The meeting opened with a prayer by the church's pastor. It was the only quiet moment of the night. 

Before the mayor arrived, nearly two-dozen department heads filled out the seats on the stage and the first few pews in this little church, while several members of the mayor's executive protection unit stood off to the sides.

Kirk Lewis, Bing's deputy mayor, rose to the podium amid a wash of hisses and boos, and had the department heads stand and introduce themselves. Some of them drew indifference from the residents, others brought a smattering of boos.

There were dozens of Detroit cops in the audience, as there had been for previous community meetings with the mayor. They were here to protest the succession of cuts to the department, the proposed 12-hour shifts, the shortage of equipment and manpower. Suddenly they began to shout, "No police, no peace!" and the whole room took up the chant.

Lewis wasn't having any of this. "We're not going to get very far with these outbursts," he lectured. "This is very disrespectful to the community. Thank you. Now, with that, I'm going to introduce Mayor Dave Bing."
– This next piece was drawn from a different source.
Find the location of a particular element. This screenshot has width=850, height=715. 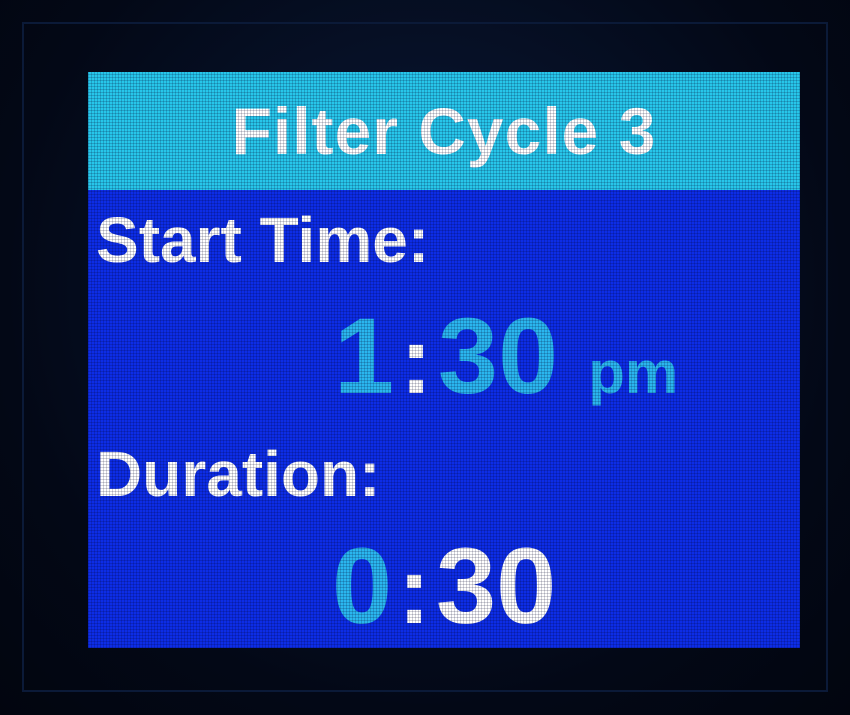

The mayor walked onto the stage, and the crowd erupted into a throaty, sustained "BOOOOOOOOOO!" The department heads in the pews looked to one another, and in response they all stood up and began applauding theatrically towards the mayor. This defiant gesture only further inflamed the crowd, and the boos grew deafening.

Here now, seated before the people, was the man in charge of this ailing city, someone most people only ever see on television. The stage was left unlit, as if the shadows afforded some protection from the crowd's ire. The City Charter requires seven of these face-to-face encounters between the mayor and his constituents each year — one in each of the seven new City Council districts — otherwise he would likely have preferred to have been somewhere else, anywhere else. After four previous meetings like this, Bing knew what to expect. He sat there exposed and vulnerable, with the look of a man about to undergo a root canal.
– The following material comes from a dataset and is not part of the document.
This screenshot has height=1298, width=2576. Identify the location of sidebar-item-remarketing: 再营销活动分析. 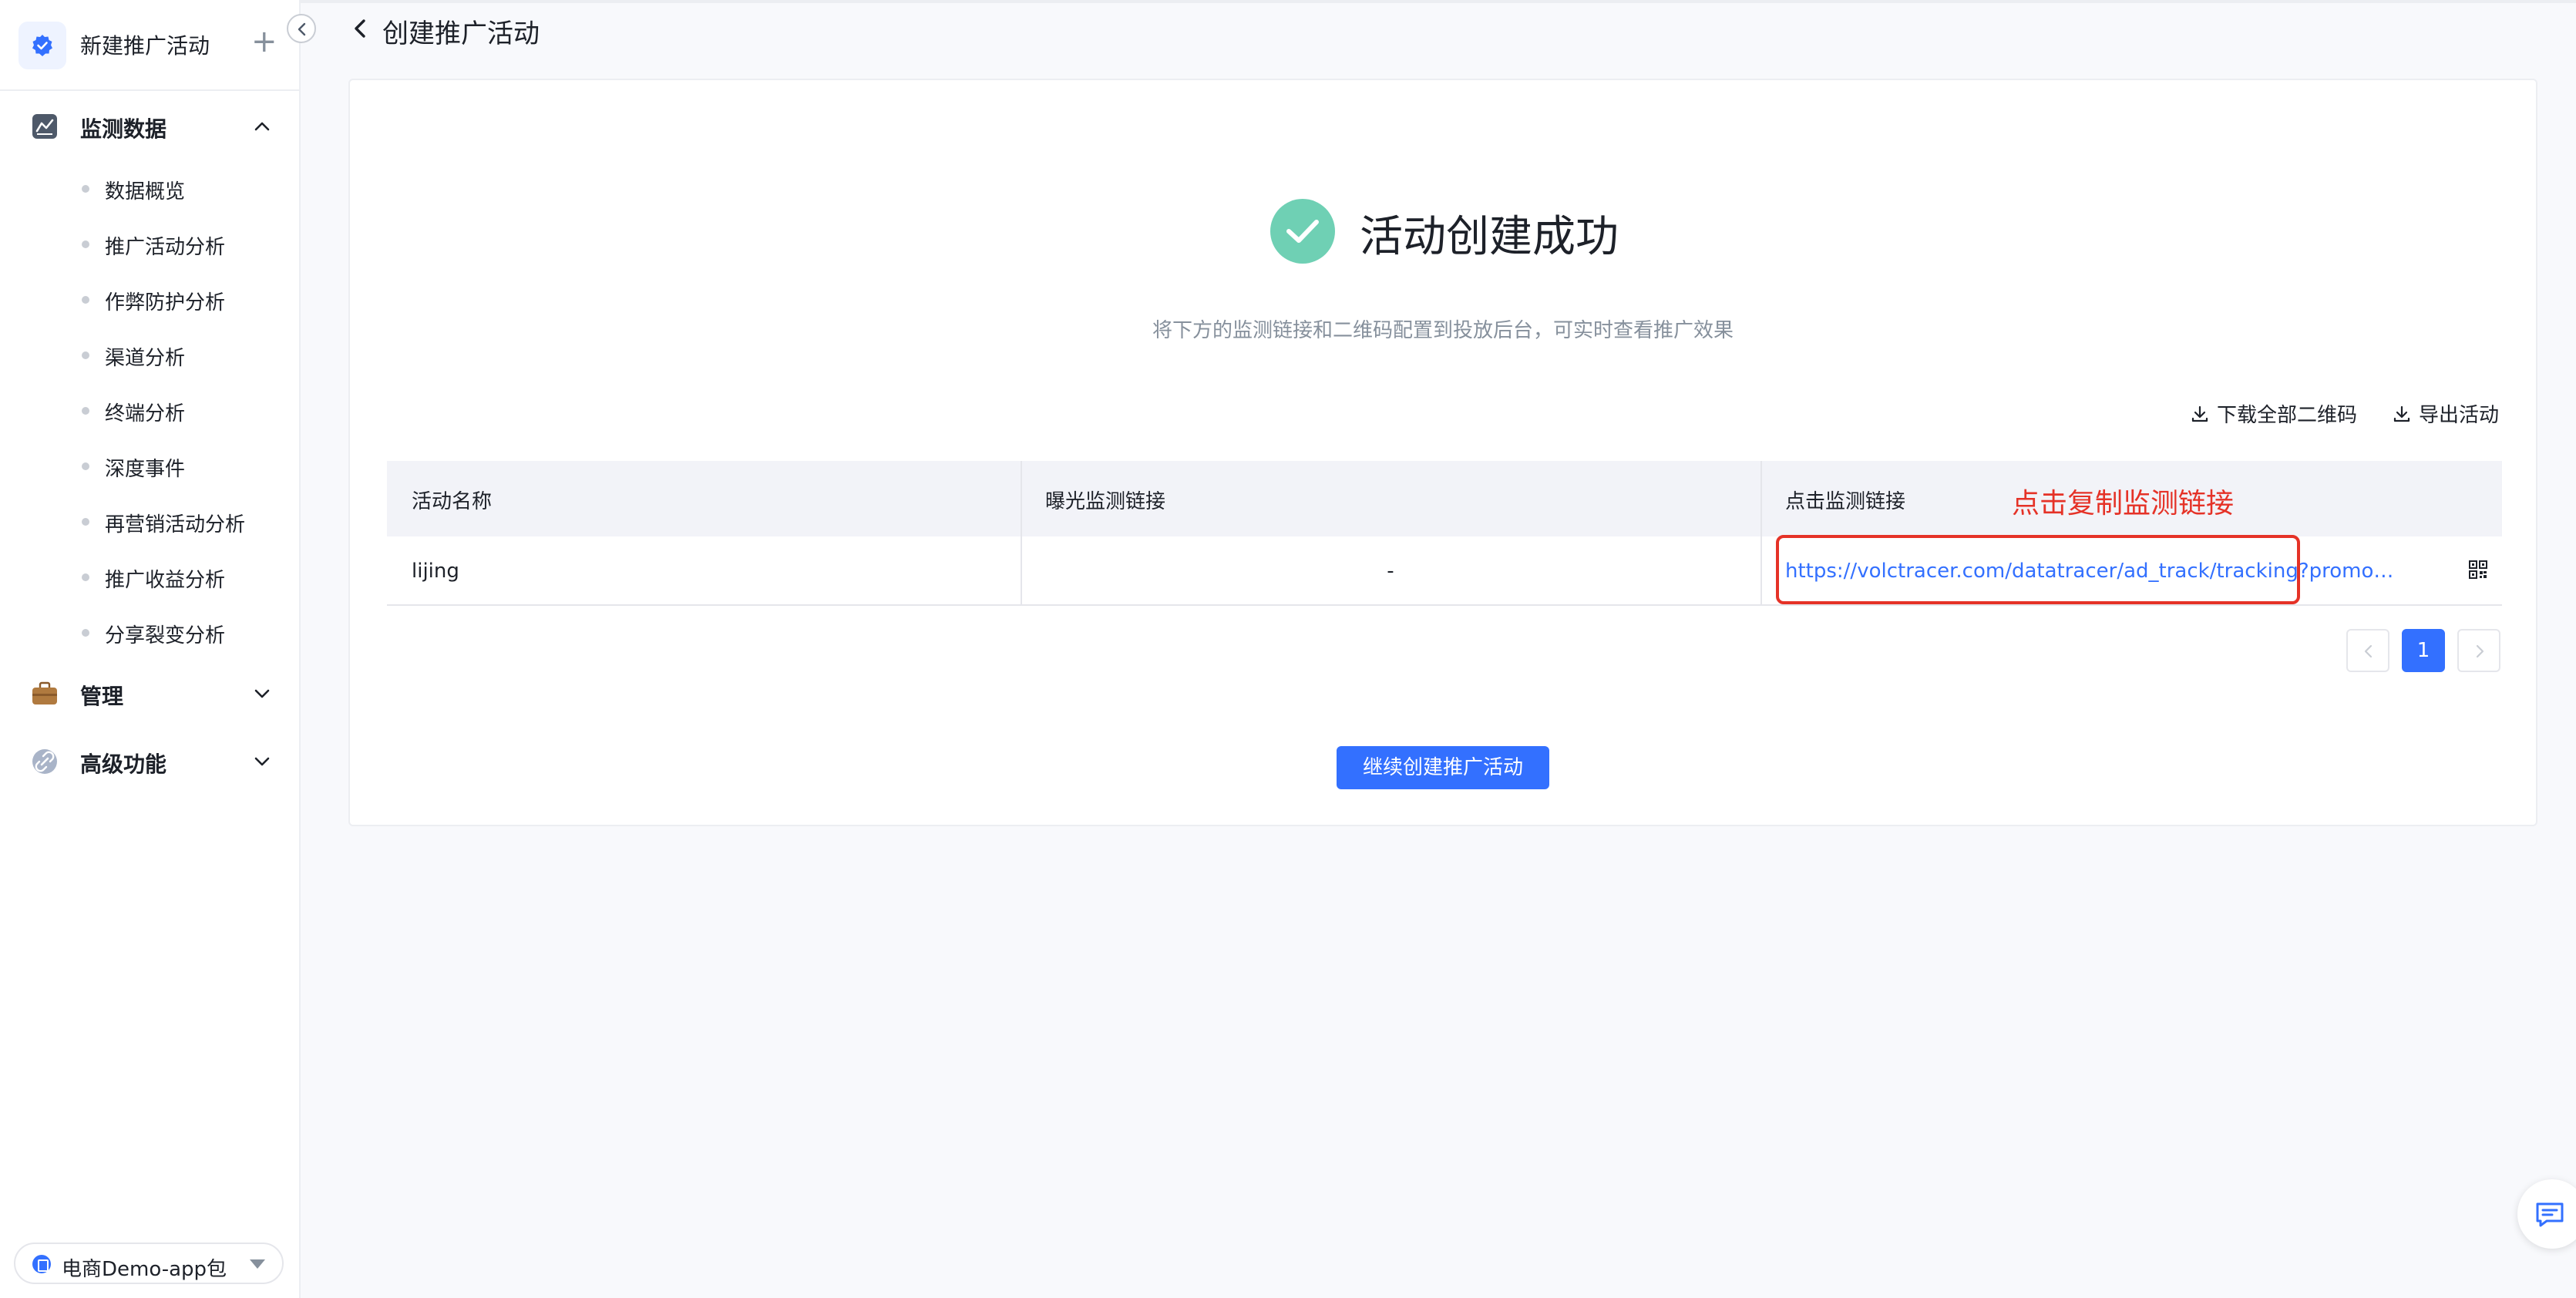
(150, 520).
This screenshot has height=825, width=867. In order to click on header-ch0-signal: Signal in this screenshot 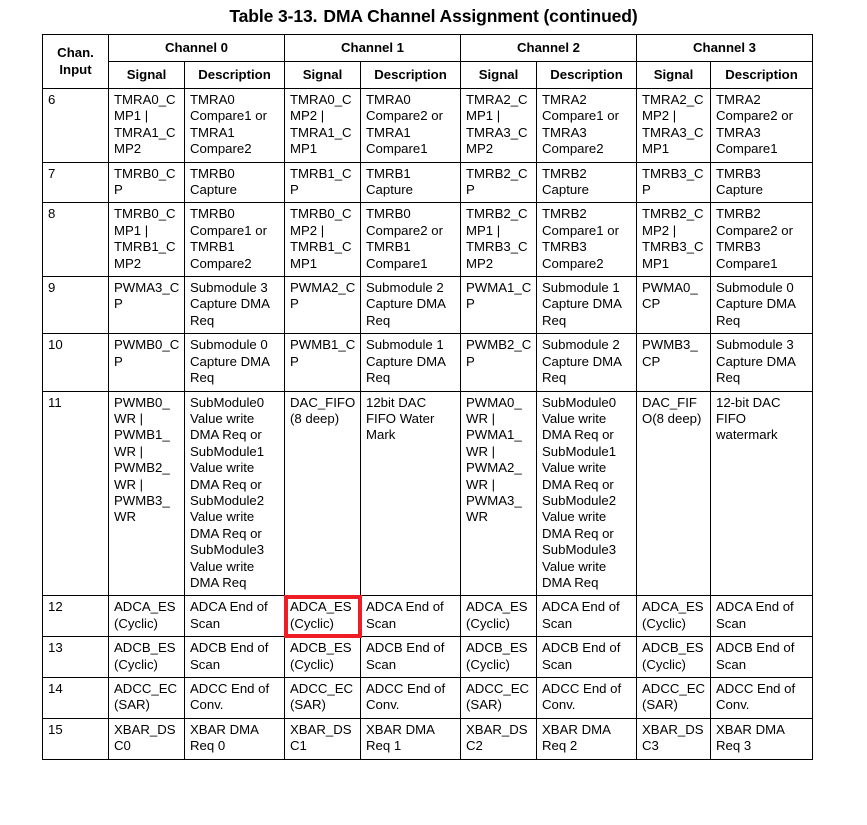, I will do `click(146, 75)`.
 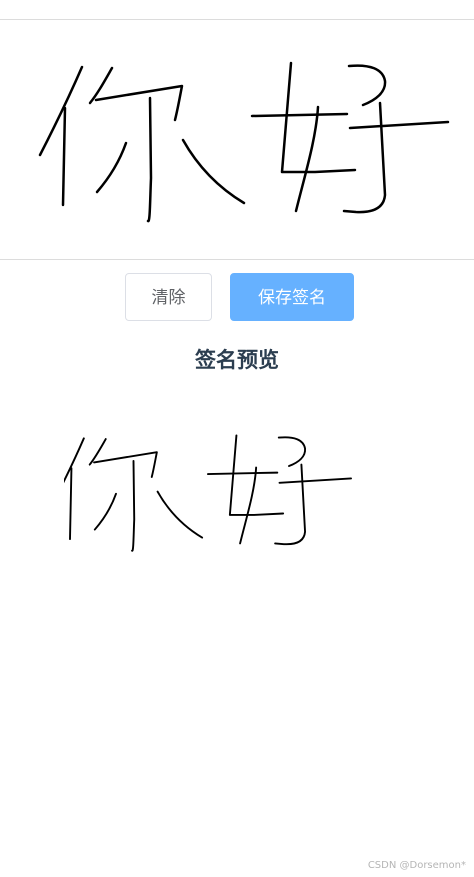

Question time began. Each resident had to fill out a card beforehand, and mayoral staffers hand-picked which questions could be asked and then called upon each resident to come to the microphone for two minutes. A Bing staffer kept time with a stopwatch, and held up printed cards noting that a minute had passed, followed by one that said, "Time is up." But few people had actual questions, and few adhered to the time limit.

The audience members did not pussyfoot around their feelings. The first speaker addressed Chris Brown, the city's chief operating officer. "I'm going to be honest with you. Seriously, you make me sick," he told him, without specifying why, other than noting his high salary.

The next speaker approached. "My issue is the blight, the overall non-commitment to neighborhoods," Marcus Cummings said to the mayor. "What are you doing to stop the blight, the drugs, the murder, the killing? What are you doing to help the police department, fire and EMS? You've done nothing to build these neighborhoods back up, i.e. citizens, which are leaving at an alarming rate. What are you doing?"

The room hushed as Bing leaned into his microphone. But instead of addressing Cummings, he turned to his group executive of planning and facilities. "Karla Henderson, if you would, would you give some overview and an explanation of what we're doing?" This infuriated the audience.

"He asked you the question!" a woman shouted from a pew. "Bing! The question was directed at you! We pay our taxes, we deserve to get answers. You got to answer him." Henderson began to speak. Someone shouted, "Who's the mayor here?" The crowd drowned out Henderson's words.

Bing stepped in. "It's very difficult to deal with so many people yelling and screaming at the same time, so if you ask a question and we can hear the question, we'll answer the question," he said in the tone of a sighing grandfather. "Let me hear the question that you want answered."